At the Clark County School District, teachers in various schools have been using the technology to enhance the learning experience.
“It has definitely helped move instruction forward in Clark County,” says Jesse Welsh, the academic manager of innovative learning environments at the school district.
If a teacher chooses, he or she can bring in tablets to aid in teaching. Through tablets, teachers have a variety of opportunities to add to their lesson plans by using different types of media or presentations.
Welsh says the district has resources and training for teachers interested in applying the technology to their classrooms.
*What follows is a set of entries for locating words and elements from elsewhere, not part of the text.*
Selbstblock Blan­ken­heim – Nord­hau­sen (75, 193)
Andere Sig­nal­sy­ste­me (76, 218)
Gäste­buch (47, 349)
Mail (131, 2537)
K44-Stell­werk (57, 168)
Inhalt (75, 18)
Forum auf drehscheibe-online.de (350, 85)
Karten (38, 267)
He adds it isn’t necessarily about using a tablet for the sake of just using the device. He adds it’s more about using any tool that could help students learn more effectively.
Offering technology to some schools opens up opportunities some students might not otherwise have.
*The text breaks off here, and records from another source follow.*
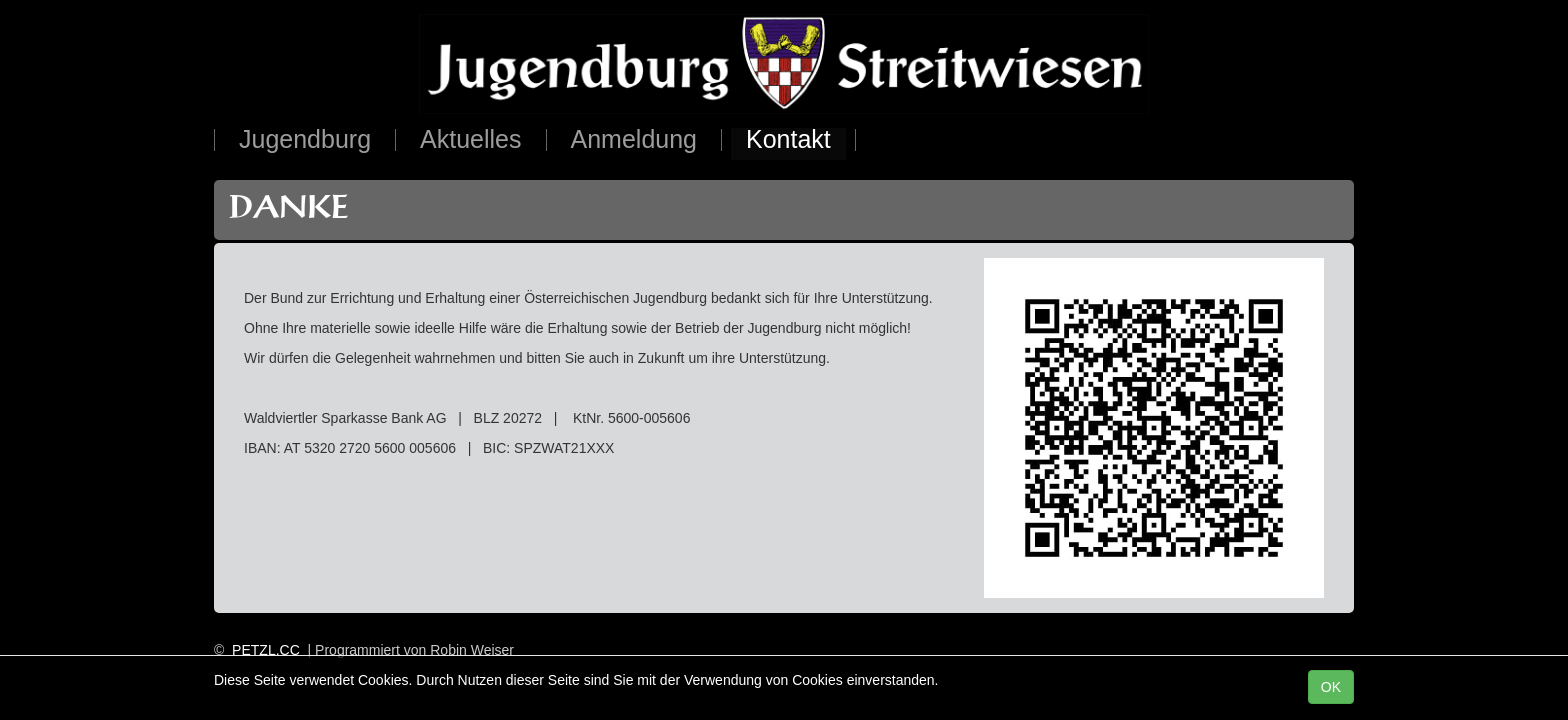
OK (1331, 687)
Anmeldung (634, 140)
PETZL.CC (266, 650)
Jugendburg (305, 140)
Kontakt (788, 140)
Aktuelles (470, 140)
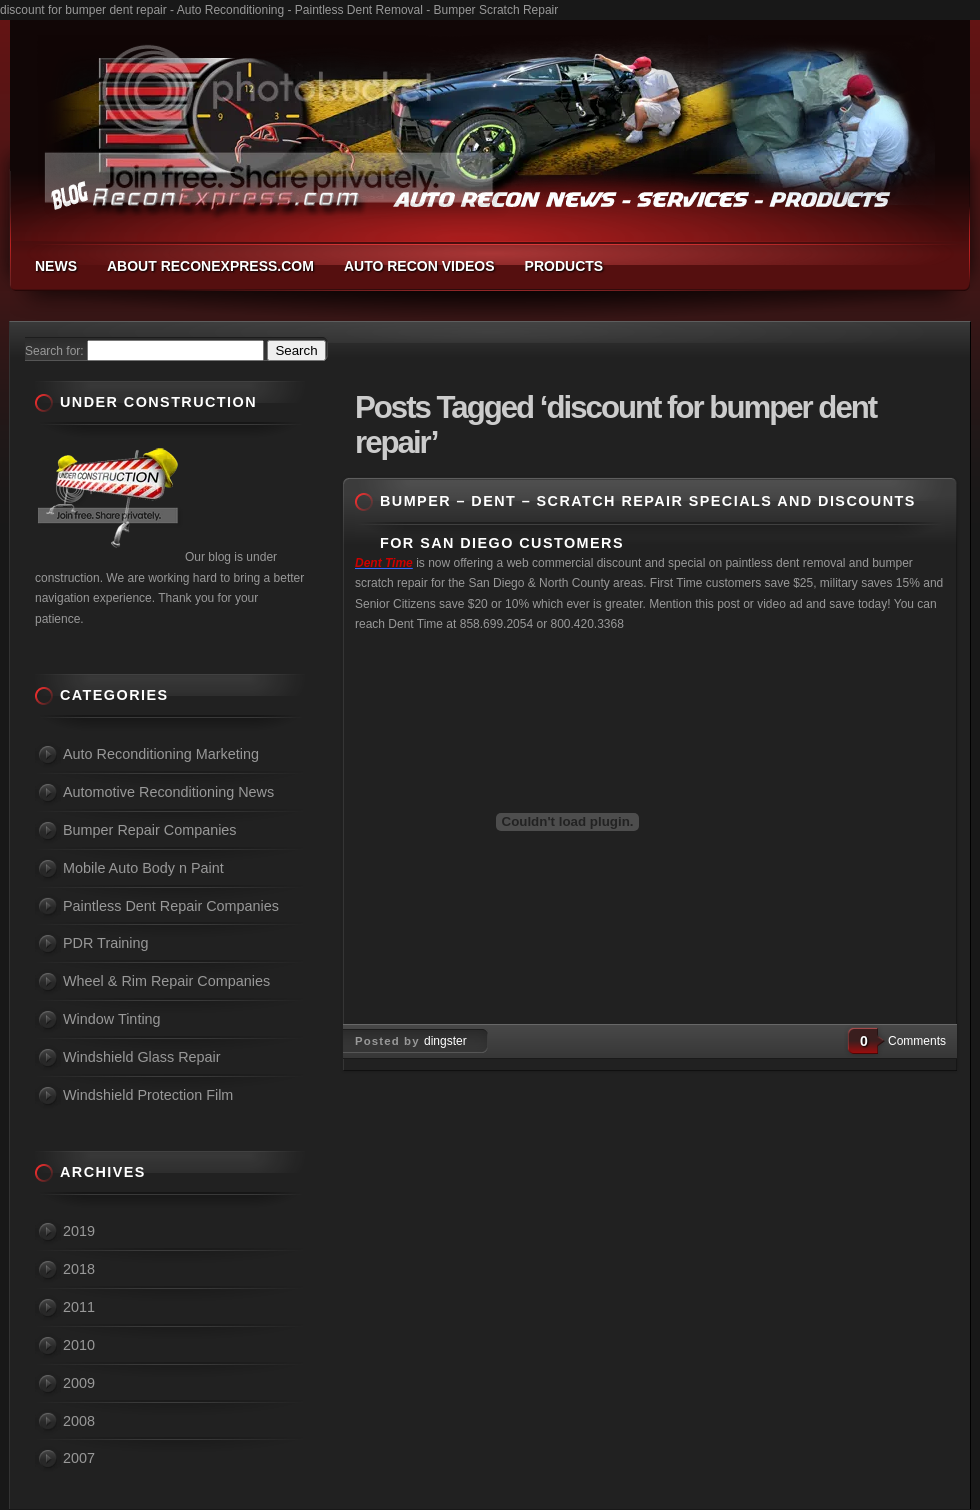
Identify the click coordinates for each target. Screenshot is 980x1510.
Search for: (54, 351)
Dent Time (384, 563)
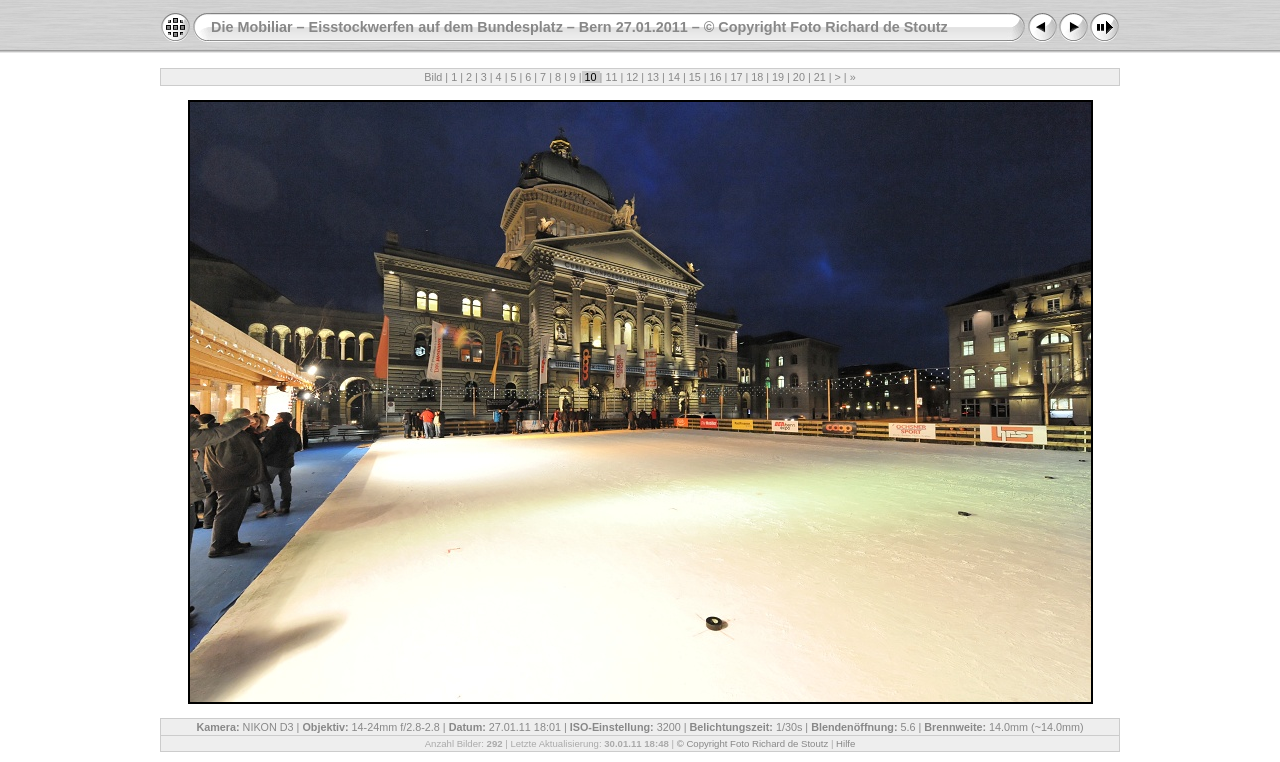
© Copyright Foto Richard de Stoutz (753, 743)
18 (757, 77)
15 (695, 77)
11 (611, 77)
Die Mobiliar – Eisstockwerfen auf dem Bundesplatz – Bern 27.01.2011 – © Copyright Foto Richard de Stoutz (579, 27)
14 (674, 77)
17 (736, 77)
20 (799, 77)
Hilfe (845, 743)
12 (632, 77)
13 (653, 77)
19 (778, 77)
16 (716, 77)
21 (820, 77)
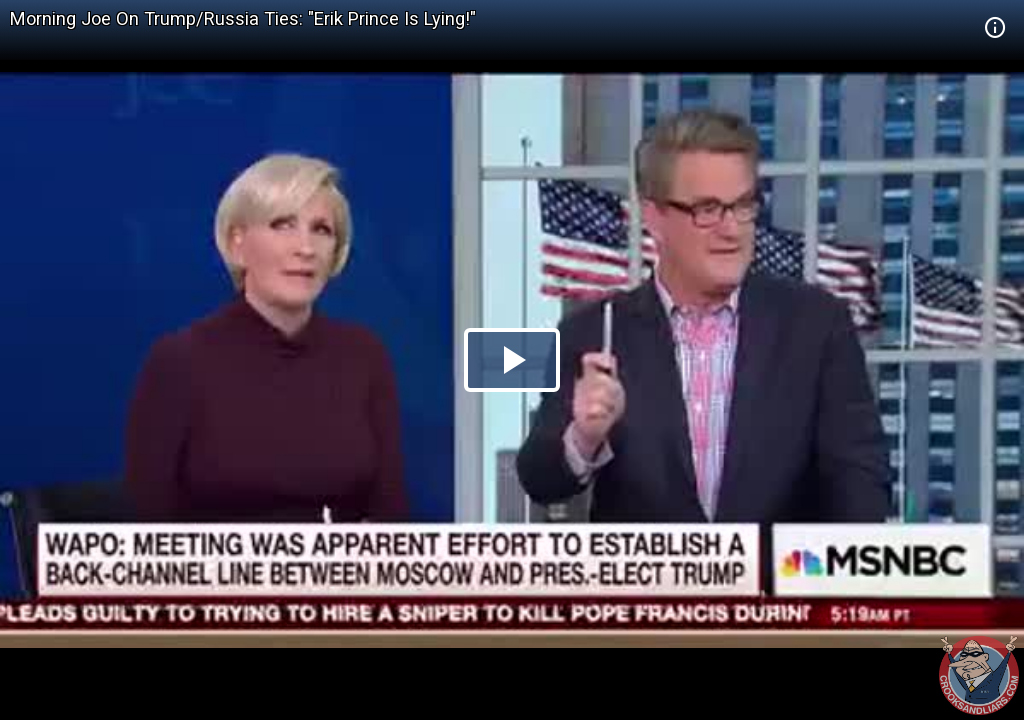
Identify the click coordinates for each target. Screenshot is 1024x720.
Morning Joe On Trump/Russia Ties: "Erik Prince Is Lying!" (243, 18)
Four years ago, the school district created the e3: Engage, Empower, Explore Project for students enrolled at schools that qualify for the program. The district works with at-risk schools to make sure students have access to tablets and other technology they might not necessarily have.
Welsh says it addresses the digital divide in which students with more resources are able to get ahead.
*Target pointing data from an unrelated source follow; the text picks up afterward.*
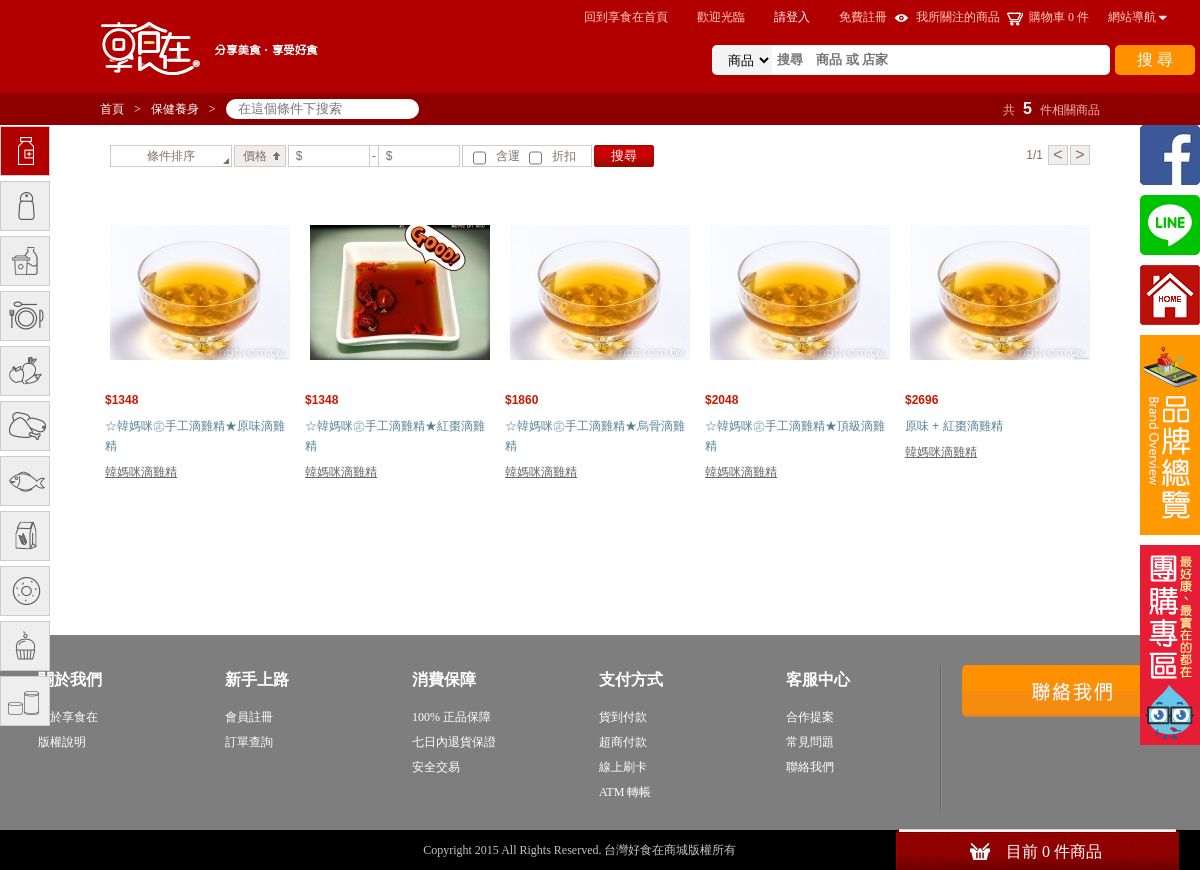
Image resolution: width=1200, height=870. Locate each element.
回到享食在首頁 (626, 17)
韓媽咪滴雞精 (141, 472)
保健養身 (175, 109)
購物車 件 (1059, 17)
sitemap (758, 850)
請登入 (792, 17)
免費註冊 (863, 17)
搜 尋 (1155, 59)
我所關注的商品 (958, 17)
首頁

“Students in more affluent neighborhoods have more access,” Welsh says. “It makes a difference.”
The program is in 15 schools in Clark County.
Beyond teaching, tablets have made certain professions such as the food industry or legal professions better at handling information.
Meredith Weiner, an attorney for Patti, Sgro, Lewis & Roger, says the days of toting around an accordion folder with highlighters and briefs are potentially coming to an end.
Tablets are an easier way for attorneys to not only carry around all the papers they need, but schedule court appearances, track client contacts and organize billing information.
“I was hesitant at first because I’m not tech savvy,” she says. “But it is much more convenient.”
Many of the applications on the device provide security so she doesn’t have to worry about client data being misused.
Weiner still uses Post-its from time to time. And as of now, about half of her firm uses tablets while the other half relies on paper documents
“But I think they are becoming more receptive to the idea,” she says.
Weiner thinks the future of the technology isn’t just for law firms. Not too long ago when she was a law student, she thought of ways tablets could be used in class.
“I think one day, they will do away with $200 or $300 textbooks,” she says.